**WHAT THE TASK ASKS**
Would you please set down the data again exactly as given, excluding the pictures?
━━ SUPPLIED RECORDS ━━
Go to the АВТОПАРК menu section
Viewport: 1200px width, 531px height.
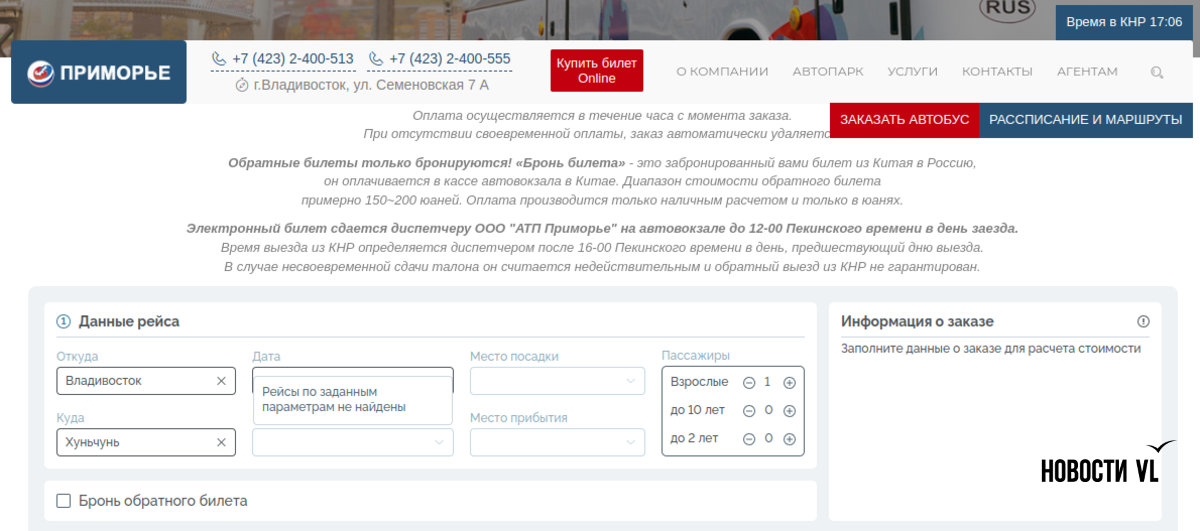click(x=827, y=72)
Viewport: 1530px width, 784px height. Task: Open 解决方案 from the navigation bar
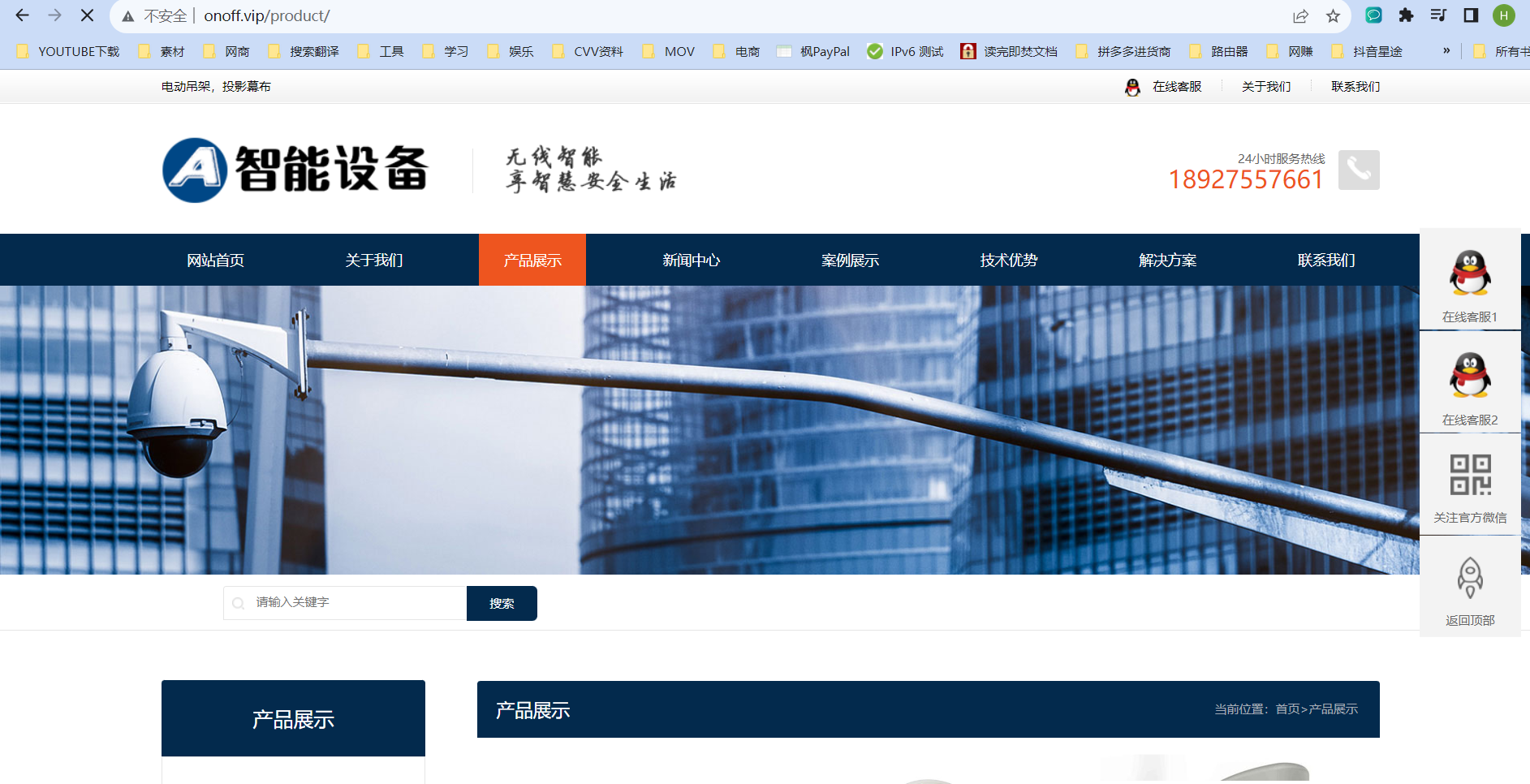click(x=1167, y=260)
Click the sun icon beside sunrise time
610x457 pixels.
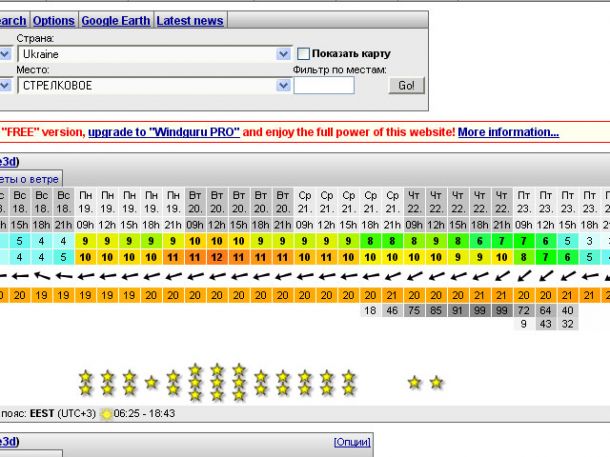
━━━
**RESULT BELOW**
Go to the АВТОПАРК menu section
Viewport: 1200px width, 531px height.
click(x=827, y=72)
Viewport: 1530px width, 784px height. Task: Open 解决方案 from the navigation bar
click(x=1167, y=260)
Click the sun icon beside sunrise time
610x457 pixels.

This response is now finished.